Op 12 april 2024 heeft de voorzieningenrechter van de Rechtbank Zeeland-West-Brabant uitspraak gedaan in een zaak waarin verzoekers een voorlopige voorziening vroegen tegen de vergunning die het college van burgemeester en wethouders van de gemeente Drimmelen had verleend aan Woonstichting Woonvizier voor het realiseren van zestien tijdelijke woningen in Terheijden. De vergunning was verleend op 19 december 2023, waartegen verzoekers bezwaar hadden gemaakt. Tijdens de zitting op 5 april 2024 hebben verzoekers hun bezwaren toegelicht, waarbij zij onder andere zorgen uitten over verkeersveiligheid, geluidsoverlast en de impact op hun woningen. De voorzieningenrechter heeft de vergunning beoordeeld aan de hand van de relevante wet- en regelgeving, waaronder de Wabo en de Omgevingswet. De rechter concludeerde dat, hoewel er enkele gebreken in de motivering van het besluit waren, de vergunning naar verwachting in stand zou blijven. De voorzieningenrechter heeft het verzoek om voorlopige voorziening afgewezen, omdat de belangenafweging tussen de verzoekers en het algemeen belang van het bouwen van sociale huurwoningen in het voordeel van het laatste uitviel. De uitspraak benadrukt dat de voorzieningenrechter niet bindend is voor een eventueel bodemgeding, maar wel een voorlopig oordeel geeft over de situatie.

Uitspraak

RECHTBANK ZEELAND-WEST-BRABANT
Bestuursrecht
zaaknummer: BRE 24/1823

uitspraak van de voorzieningenrechter van 12 april 2024 in de zaak tussen

[verzoeker 1] , [verzoeker 2] , [verzoeker 3] , [verzoeker 4] , [verzoeker 5] , [verzoeker 6] , [verzoeker 7] , [verzoeker 8] , [verzoeker 9] , [verzoeker 10] , [verzoeker 11] , [verzoeker 12] , [verzoeker 13] , [verzoeker 14]en
[verzoeker 15], allen uit [plaats] , verzoekers
en

Het college van burgemeester en wethouders van de gemeente Drimmelen.

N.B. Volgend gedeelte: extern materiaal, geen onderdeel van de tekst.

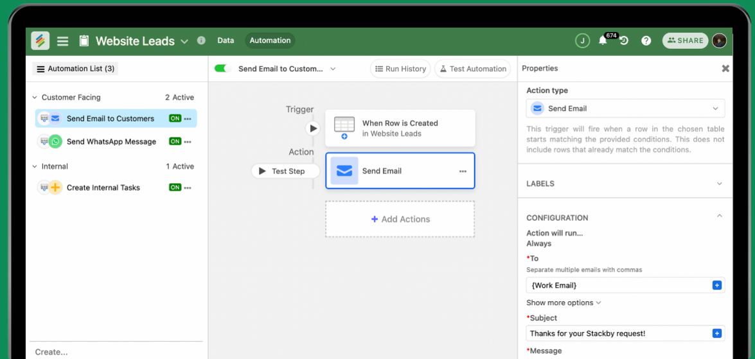Switch to the Data tab
The height and width of the screenshot is (359, 755).
pos(226,40)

Als derde-partij neemt aan de zaak deel: Woonstichting Woonvizier uit Made (Woonvizier).

Inleiding

1. In deze uitspraak beslist de voorzieningenrechter op het verzoek van verzoekers om een voorlopige voorziening tegen de vergunning die het college aan Woonvizier heeft verleend voor het realiseren van zestien tijdelijke woningen aan de [adres] in [plaats] .
1.1.
Het college heeft deze vergunning met het besluit van 19 december 2023 verleend. Verzoekers hebben hiertegen bezwaar gemaakt.
1.2.
Het college heeft op het verzoek gereageerd met een verweerschrift.
1.3.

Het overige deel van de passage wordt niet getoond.